Overview

The Crawl collection corresponds to one analysis that is available in SiteCrawler. It is a non-timestamped collection, which only contains dimensions.

A subset of the fields available in the Crawl collection is listed here.

Identifier

{
  "collections": ["crawl.YYYYMMDD"],
  ...
}

Indexability Fields

Name	Slug	Type
Is Indexable	`crawl.20210411.indexable.is_indexable`	Boolean
Non-Indexable Reason is Non-Self Canonical Tag	`crawl.20210411.indexable.reason.canonical`	Boolean
Non-Indexable Reason is Noindex Status	`crawl.20210411.indexable.reason.noindex`	Boolean
Non-Indexable Reason is Non-200 HTTP Status Code	`crawl.20210411.indexable.reason.http_code`	Boolean
Non-Indexable Reason is Bad Content-Type	`crawl.20210411.indexable.reason.content_type`	Boolean

Crawl Fields

Name	Slug	Type
Depth	`crawl.20210411.depth`	Integer
HTTP Status Code	`crawl.20210411.http_code`	Integer
Content Type	`crawl.20210411.content_type`	String
Content Byte Size	`crawl.20210411.byte_size`	Int
Delay First Byte Received	`crawl.20210411.delay_first_byte`	Integer
Delay Total	`crawl.20210411.delay_last_byte`	Integer
Date Crawled	`crawl.20210411.date_crawled`	Datetime

Many more fields are available and can be explored in Botify.

Dimensions

All fields in the Crawl collection are Dimensions, except count_urls_crawl, which outputs the number of crawled URLs.
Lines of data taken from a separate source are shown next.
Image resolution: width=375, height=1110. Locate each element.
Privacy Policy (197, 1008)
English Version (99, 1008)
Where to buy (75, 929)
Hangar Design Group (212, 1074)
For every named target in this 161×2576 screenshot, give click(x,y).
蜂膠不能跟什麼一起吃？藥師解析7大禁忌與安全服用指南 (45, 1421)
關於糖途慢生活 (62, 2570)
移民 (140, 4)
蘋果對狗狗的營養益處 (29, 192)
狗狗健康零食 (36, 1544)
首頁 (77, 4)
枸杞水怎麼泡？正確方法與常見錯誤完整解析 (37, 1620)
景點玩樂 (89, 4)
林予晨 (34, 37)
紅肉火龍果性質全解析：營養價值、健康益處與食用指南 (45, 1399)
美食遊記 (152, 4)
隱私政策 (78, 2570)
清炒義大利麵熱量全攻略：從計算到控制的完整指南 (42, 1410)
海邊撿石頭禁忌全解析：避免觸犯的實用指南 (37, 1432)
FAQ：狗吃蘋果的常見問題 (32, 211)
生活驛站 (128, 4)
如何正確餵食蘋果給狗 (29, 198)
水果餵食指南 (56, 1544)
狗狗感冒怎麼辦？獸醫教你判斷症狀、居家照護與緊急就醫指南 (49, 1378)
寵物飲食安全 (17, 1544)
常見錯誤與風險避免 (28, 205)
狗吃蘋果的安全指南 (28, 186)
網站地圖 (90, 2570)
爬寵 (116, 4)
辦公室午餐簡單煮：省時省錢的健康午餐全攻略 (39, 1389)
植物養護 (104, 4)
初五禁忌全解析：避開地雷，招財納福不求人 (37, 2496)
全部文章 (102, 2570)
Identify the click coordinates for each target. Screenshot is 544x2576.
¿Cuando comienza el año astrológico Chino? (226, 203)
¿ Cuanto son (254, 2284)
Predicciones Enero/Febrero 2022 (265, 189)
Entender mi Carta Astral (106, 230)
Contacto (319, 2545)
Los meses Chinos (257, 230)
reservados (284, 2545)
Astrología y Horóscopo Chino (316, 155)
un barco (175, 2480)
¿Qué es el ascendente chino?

This means the dimensions ["segments.pagetype.value", "crawl.20210102.depth"]will receive data for each combination of segment and depth.

home | 1  
products | 2  
products | 3
etc...

To get an aggregated value (e.g., the average depth for each segment) instead of all combinations, apply an Aggregation function to the depth so it becomes a metric:

{
 "dimensions": ["segments.pagetype.value"], 
 "metrics": [
   {
    "function": "avg", 
    "args": ["crawl.20210102.depth"]
   }
 ]
}

Results:

home | 1  
products | 2.23
etc...

Collections Explorer

Get the full list of fields using the Collections Explorer.